─── Data records

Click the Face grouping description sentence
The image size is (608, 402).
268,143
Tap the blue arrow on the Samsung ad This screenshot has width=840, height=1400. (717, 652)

──────
─── Data records

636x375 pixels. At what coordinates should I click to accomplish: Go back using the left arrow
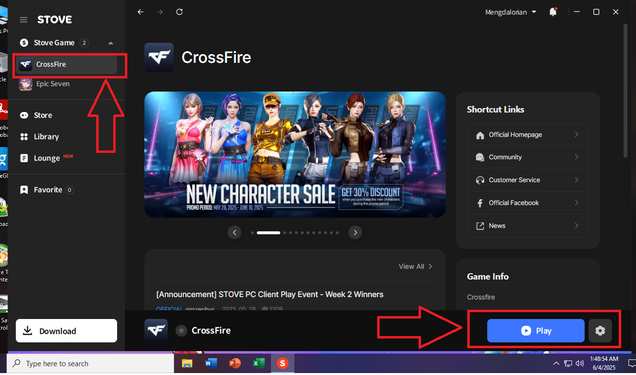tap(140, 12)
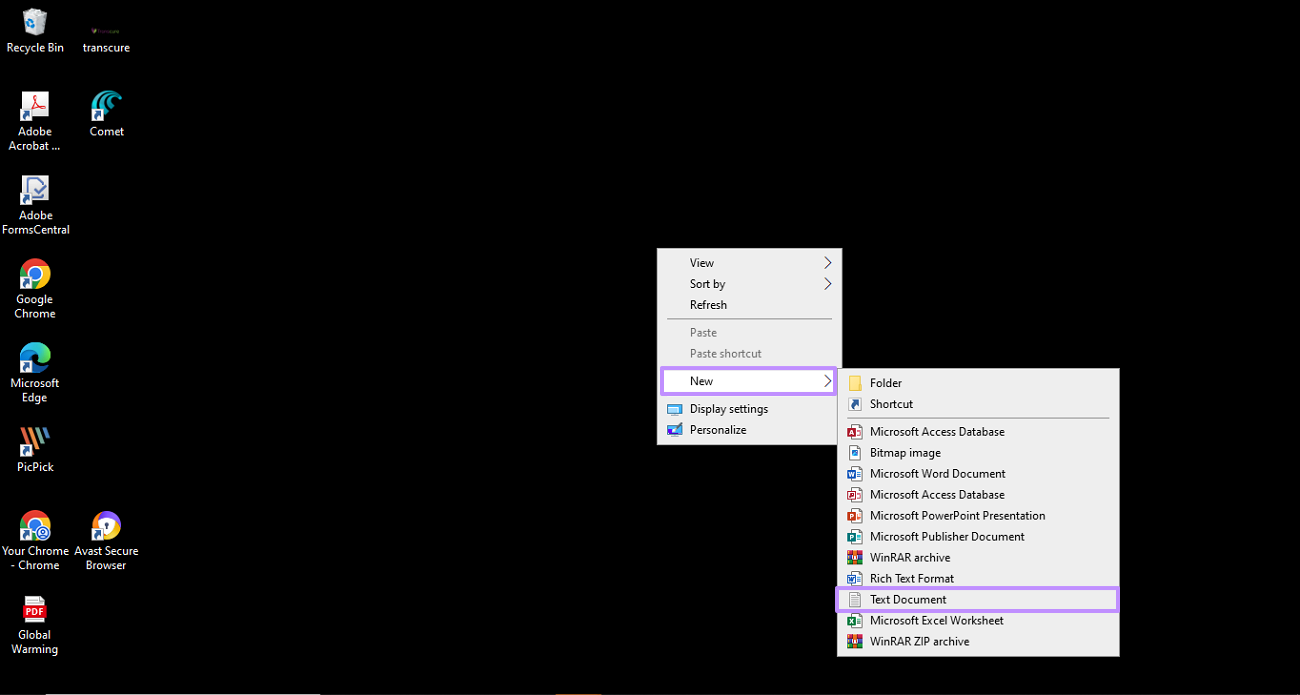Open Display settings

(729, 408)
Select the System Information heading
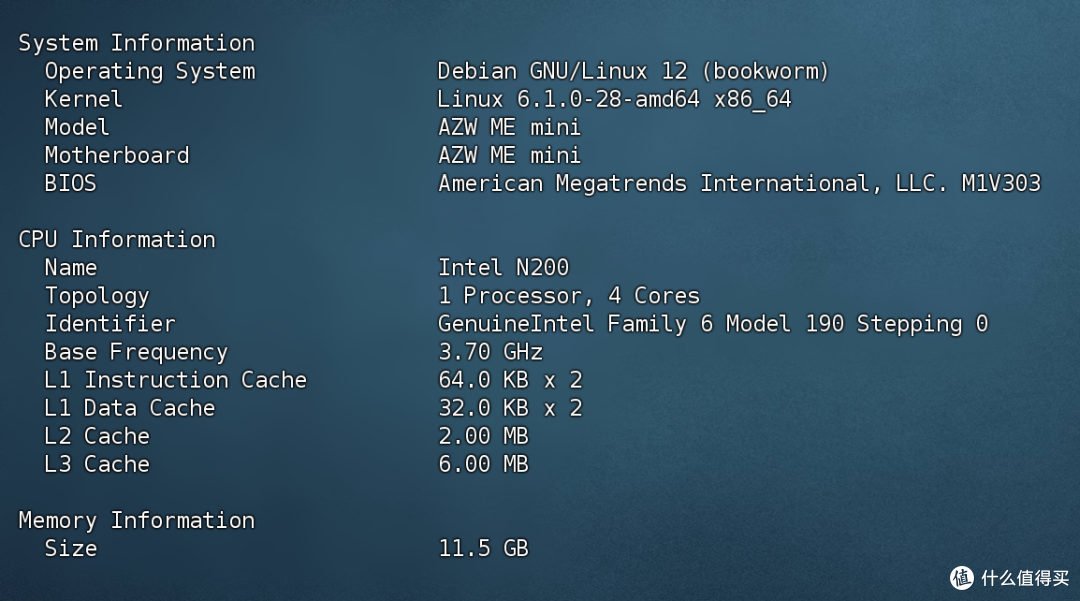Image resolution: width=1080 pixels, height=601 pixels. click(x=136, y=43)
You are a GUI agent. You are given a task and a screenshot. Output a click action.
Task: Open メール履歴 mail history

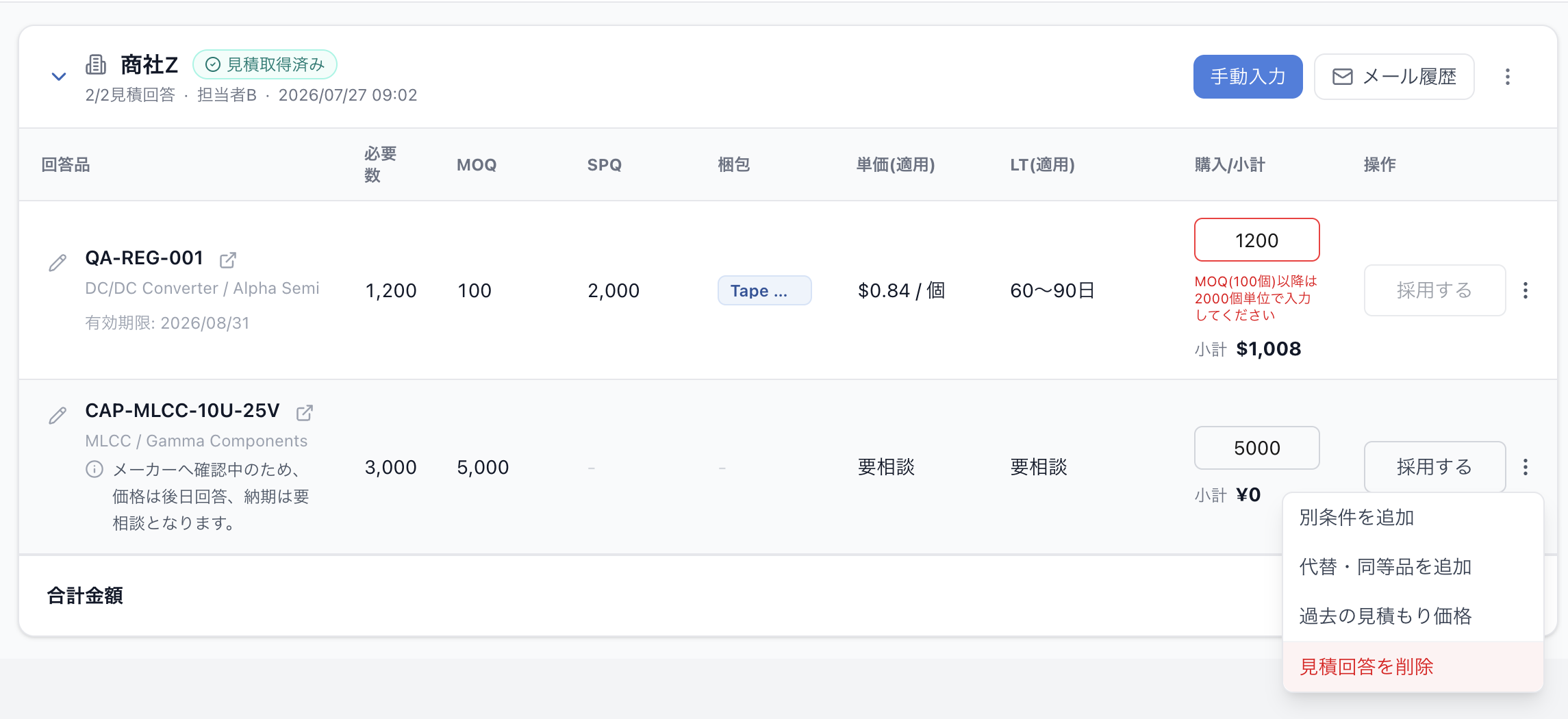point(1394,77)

──────

- _What the task requires_
Return all lines in the entries above that carry the word "screenshot".

- _Output of the exercise_
Tap the blue arrow on the Samsung ad This screenshot has width=840, height=1400. (717, 652)
You are a GUI agent. You are given a task and a screenshot. Output a click action.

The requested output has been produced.